Materials provided Start Marker
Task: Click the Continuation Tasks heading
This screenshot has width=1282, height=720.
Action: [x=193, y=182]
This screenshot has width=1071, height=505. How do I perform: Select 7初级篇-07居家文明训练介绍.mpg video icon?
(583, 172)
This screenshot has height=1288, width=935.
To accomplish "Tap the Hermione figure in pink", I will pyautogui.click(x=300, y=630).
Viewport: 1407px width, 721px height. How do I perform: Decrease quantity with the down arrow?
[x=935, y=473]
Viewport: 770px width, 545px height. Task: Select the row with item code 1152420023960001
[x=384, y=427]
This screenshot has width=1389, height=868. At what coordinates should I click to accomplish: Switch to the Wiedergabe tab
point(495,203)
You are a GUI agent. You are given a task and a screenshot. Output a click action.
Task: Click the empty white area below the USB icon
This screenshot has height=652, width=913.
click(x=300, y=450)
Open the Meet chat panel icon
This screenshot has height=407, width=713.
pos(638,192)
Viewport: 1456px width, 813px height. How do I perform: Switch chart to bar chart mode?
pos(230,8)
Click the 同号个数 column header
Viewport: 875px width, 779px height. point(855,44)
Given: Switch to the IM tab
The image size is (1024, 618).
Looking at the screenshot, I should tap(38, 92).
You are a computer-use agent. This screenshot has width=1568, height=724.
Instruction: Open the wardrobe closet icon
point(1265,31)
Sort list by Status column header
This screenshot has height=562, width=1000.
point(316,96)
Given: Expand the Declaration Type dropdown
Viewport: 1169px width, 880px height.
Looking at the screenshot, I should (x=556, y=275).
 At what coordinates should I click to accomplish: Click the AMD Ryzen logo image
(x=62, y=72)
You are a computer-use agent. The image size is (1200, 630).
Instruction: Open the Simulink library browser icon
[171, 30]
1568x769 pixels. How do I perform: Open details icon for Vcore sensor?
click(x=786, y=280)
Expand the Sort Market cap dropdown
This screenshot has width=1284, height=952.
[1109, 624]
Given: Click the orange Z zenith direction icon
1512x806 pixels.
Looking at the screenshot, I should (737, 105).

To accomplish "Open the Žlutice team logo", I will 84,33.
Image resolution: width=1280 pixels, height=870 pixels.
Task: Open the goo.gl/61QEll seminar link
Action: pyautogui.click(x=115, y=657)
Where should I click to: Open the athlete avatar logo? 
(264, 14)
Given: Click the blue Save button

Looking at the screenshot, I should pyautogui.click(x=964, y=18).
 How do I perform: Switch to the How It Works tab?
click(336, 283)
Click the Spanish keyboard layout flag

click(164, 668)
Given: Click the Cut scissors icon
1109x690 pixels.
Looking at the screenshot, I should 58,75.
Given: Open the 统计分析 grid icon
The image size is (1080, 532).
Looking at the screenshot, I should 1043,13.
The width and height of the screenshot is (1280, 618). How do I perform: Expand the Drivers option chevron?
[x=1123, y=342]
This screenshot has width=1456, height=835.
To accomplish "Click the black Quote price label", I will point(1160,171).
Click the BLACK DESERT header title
Materials provided End Marker
Activity:
Copy out every record above once more, precisely as written.

Result:
Task: Click the Continuation Tasks heading
This screenshot has width=1282, height=720.
Action: [x=193, y=182]
This screenshot has width=1071, height=505. How do I perform: Select 7初级篇-07居家文明训练介绍.mpg video icon?
(583, 172)
This screenshot has height=1288, width=935.
To accomplish "Tap the Hermione figure in pink", I will pyautogui.click(x=300, y=630).
Viewport: 1407px width, 721px height. How do I perform: Decrease quantity with the down arrow?
[x=935, y=473]
Viewport: 770px width, 545px height. Task: Select the row with item code 1152420023960001
[x=384, y=427]
This screenshot has width=1389, height=868. At what coordinates should I click to accomplish: Switch to the Wiedergabe tab
point(495,203)
You are a GUI agent. You are given a task and a screenshot. Output a click action.
Task: Click the empty white area below the USB icon
This screenshot has height=652, width=913.
click(x=300, y=450)
Open the Meet chat panel icon
This screenshot has height=407, width=713.
pos(638,192)
Viewport: 1456px width, 813px height. How do I perform: Switch chart to bar chart mode?
pos(230,8)
Click the 同号个数 column header
Viewport: 875px width, 779px height. point(855,44)
Given: Switch to the IM tab
The image size is (1024, 618).
Looking at the screenshot, I should tap(38, 92).
You are a computer-use agent. This screenshot has width=1568, height=724.
Instruction: Open the wardrobe closet icon
point(1265,31)
Sort list by Status column header
This screenshot has height=562, width=1000.
point(316,96)
Given: Expand the Declaration Type dropdown
Viewport: 1169px width, 880px height.
Looking at the screenshot, I should (x=556, y=275).
 At what coordinates should I click to accomplish: Click the AMD Ryzen logo image
(x=62, y=72)
You are a computer-use agent. The image size is (1200, 630).
Instruction: Open the Simulink library browser icon
[171, 30]
1568x769 pixels. How do I perform: Open details icon for Vcore sensor?
click(x=786, y=280)
Expand the Sort Market cap dropdown
This screenshot has width=1284, height=952.
[1109, 624]
Given: Click the orange Z zenith direction icon
1512x806 pixels.
Looking at the screenshot, I should (737, 105).

To accomplish "Open the Žlutice team logo", I will 84,33.
Image resolution: width=1280 pixels, height=870 pixels.
Task: Open the goo.gl/61QEll seminar link
Action: pyautogui.click(x=115, y=657)
Where should I click to: Open the athlete avatar logo? 
(264, 14)
Given: Click the blue Save button

Looking at the screenshot, I should pyautogui.click(x=964, y=18).
 How do I perform: Switch to the How It Works tab?
click(336, 283)
Click the Spanish keyboard layout flag

click(164, 668)
Given: Click the Cut scissors icon
1109x690 pixels.
Looking at the screenshot, I should 58,75.
Given: Open the 统计分析 grid icon
The image size is (1080, 532).
Looking at the screenshot, I should 1043,13.
The width and height of the screenshot is (1280, 618). How do I perform: Expand the Drivers option chevron?
[x=1123, y=342]
This screenshot has width=1456, height=835.
To accomplish "Click the black Quote price label", I will point(1160,171).
Click the BLACK DESERT header title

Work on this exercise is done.